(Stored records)
* * * *

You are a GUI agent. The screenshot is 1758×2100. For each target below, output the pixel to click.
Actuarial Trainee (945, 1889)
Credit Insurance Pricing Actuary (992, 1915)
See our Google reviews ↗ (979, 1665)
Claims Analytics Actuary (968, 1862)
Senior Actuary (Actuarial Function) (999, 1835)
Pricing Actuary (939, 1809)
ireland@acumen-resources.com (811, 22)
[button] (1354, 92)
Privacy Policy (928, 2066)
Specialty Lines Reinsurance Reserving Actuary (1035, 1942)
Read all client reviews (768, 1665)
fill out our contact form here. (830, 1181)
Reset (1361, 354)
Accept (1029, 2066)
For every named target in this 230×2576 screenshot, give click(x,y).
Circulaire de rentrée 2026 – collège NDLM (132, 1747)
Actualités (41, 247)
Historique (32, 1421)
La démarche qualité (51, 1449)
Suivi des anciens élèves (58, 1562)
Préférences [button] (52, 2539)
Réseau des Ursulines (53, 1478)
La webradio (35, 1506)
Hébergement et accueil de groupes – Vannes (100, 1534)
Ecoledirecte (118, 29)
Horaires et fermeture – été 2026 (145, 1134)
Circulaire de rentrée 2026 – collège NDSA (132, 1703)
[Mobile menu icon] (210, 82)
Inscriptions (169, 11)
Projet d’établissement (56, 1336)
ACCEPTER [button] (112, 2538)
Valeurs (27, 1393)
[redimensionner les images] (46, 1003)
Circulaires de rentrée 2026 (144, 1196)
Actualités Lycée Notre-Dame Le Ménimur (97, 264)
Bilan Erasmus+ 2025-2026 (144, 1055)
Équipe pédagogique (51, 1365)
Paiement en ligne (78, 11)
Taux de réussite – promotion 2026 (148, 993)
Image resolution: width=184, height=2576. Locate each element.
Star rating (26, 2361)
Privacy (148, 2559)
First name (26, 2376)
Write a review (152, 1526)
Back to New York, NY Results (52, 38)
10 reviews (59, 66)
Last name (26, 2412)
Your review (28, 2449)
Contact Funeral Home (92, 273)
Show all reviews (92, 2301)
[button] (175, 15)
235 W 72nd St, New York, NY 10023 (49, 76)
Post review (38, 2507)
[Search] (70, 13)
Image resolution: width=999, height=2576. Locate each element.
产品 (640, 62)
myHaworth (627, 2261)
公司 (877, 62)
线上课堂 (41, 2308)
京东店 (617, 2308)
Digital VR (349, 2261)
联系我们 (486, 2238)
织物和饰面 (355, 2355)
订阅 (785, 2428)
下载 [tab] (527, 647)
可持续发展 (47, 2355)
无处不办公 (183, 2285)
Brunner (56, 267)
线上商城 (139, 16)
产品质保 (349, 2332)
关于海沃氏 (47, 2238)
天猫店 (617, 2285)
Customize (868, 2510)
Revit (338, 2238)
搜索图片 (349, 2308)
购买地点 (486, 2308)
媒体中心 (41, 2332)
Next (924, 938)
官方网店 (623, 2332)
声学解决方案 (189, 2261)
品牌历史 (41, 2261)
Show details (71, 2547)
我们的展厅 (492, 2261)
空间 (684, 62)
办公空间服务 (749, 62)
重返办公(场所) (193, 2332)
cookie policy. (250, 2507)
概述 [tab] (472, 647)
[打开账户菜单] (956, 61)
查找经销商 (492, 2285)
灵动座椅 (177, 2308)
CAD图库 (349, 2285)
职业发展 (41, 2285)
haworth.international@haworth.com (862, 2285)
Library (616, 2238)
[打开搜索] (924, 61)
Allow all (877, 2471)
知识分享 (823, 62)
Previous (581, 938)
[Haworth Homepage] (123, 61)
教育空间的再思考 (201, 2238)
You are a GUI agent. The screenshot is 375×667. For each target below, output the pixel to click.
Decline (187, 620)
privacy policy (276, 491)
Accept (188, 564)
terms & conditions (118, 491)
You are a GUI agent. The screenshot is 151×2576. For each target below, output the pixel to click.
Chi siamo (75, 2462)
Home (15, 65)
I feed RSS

* * * *

What this task involves: With no words changed, transcribe the records above.

Completed task:
You are a GUI agent. The screenshot is 1758×2100. For each target below, output the pixel to click.
Actuarial Trainee (945, 1889)
Credit Insurance Pricing Actuary (992, 1915)
See our Google reviews ↗ (979, 1665)
Claims Analytics Actuary (968, 1862)
Senior Actuary (Actuarial Function) (999, 1835)
Pricing Actuary (939, 1809)
ireland@acumen-resources.com (811, 22)
[button] (1354, 92)
Privacy Policy (928, 2066)
Specialty Lines Reinsurance Reserving Actuary (1035, 1942)
Read all client reviews (768, 1665)
fill out our contact form here. (830, 1181)
Reset (1361, 354)
Accept (1029, 2066)
For every named target in this 230×2576 screenshot, give click(x,y).
Circulaire de rentrée 2026 – collège NDLM (132, 1747)
Actualités (41, 247)
Historique (32, 1421)
La démarche qualité (51, 1449)
Suivi des anciens élèves (58, 1562)
Préférences [button] (52, 2539)
Réseau des Ursulines (53, 1478)
La webradio (35, 1506)
Hébergement et accueil de groupes – Vannes (100, 1534)
Ecoledirecte (118, 29)
Horaires et fermeture – été 2026 (145, 1134)
Circulaire de rentrée 2026 – collège NDSA (132, 1703)
[Mobile menu icon] (210, 82)
Inscriptions (169, 11)
Projet d’établissement (56, 1336)
ACCEPTER [button] (112, 2538)
Valeurs (27, 1393)
[redimensionner les images] (46, 1003)
Circulaires de rentrée 2026 (144, 1196)
Actualités Lycée Notre-Dame Le Ménimur (97, 264)
Bilan Erasmus+ 2025-2026 (144, 1055)
Équipe pédagogique (51, 1365)
Paiement en ligne (78, 11)
Taux de réussite – promotion 2026 (148, 993)
Image resolution: width=184, height=2576. Locate each element.
Star rating (26, 2361)
Privacy (148, 2559)
First name (26, 2376)
Write a review (152, 1526)
Back to New York, NY Results (52, 38)
10 reviews (59, 66)
Last name (26, 2412)
Your review (28, 2449)
Contact Funeral Home (92, 273)
Show all reviews (92, 2301)
[button] (175, 15)
235 W 72nd St, New York, NY 10023 (49, 76)
Post review (38, 2507)
[Search] (70, 13)
Image resolution: width=999, height=2576. Locate each element.
产品 (640, 62)
myHaworth (627, 2261)
公司 (877, 62)
线上课堂 (41, 2308)
京东店 (617, 2308)
Digital VR (349, 2261)
联系我们 (486, 2238)
织物和饰面 (355, 2355)
订阅 (785, 2428)
下载 [tab] (527, 647)
可持续发展 (47, 2355)
无处不办公 (183, 2285)
Brunner (56, 267)
线上商城 (139, 16)
产品质保 (349, 2332)
关于海沃氏 (47, 2238)
天猫店 (617, 2285)
Customize (868, 2510)
Revit (338, 2238)
搜索图片 (349, 2308)
购买地点 (486, 2308)
媒体中心 (41, 2332)
Next (924, 938)
官方网店 (623, 2332)
声学解决方案 (189, 2261)
品牌历史 (41, 2261)
Show details (71, 2547)
我们的展厅 (492, 2261)
空间 (684, 62)
办公空间服务 (749, 62)
重返办公(场所) (193, 2332)
cookie policy. (250, 2507)
概述 [tab] (472, 647)
[打开账户菜单] (956, 61)
查找经销商 (492, 2285)
灵动座椅 (177, 2308)
CAD图库 (349, 2285)
职业发展 (41, 2285)
haworth.international@haworth.com (862, 2285)
Library (616, 2238)
[打开搜索] (924, 61)
Allow all (877, 2471)
知识分享 (823, 62)
Previous (581, 938)
[Haworth Homepage] (123, 61)
教育空间的再思考 (201, 2238)
You are a GUI agent. The screenshot is 375×667. For each target below, output the pixel to click.
Decline (187, 620)
privacy policy (276, 491)
Accept (188, 564)
terms & conditions (118, 491)
You are a GUI agent. The screenshot is 151×2576. For each target below, output the pixel to click.
Chi siamo (75, 2462)
Home (15, 65)
I feed RSS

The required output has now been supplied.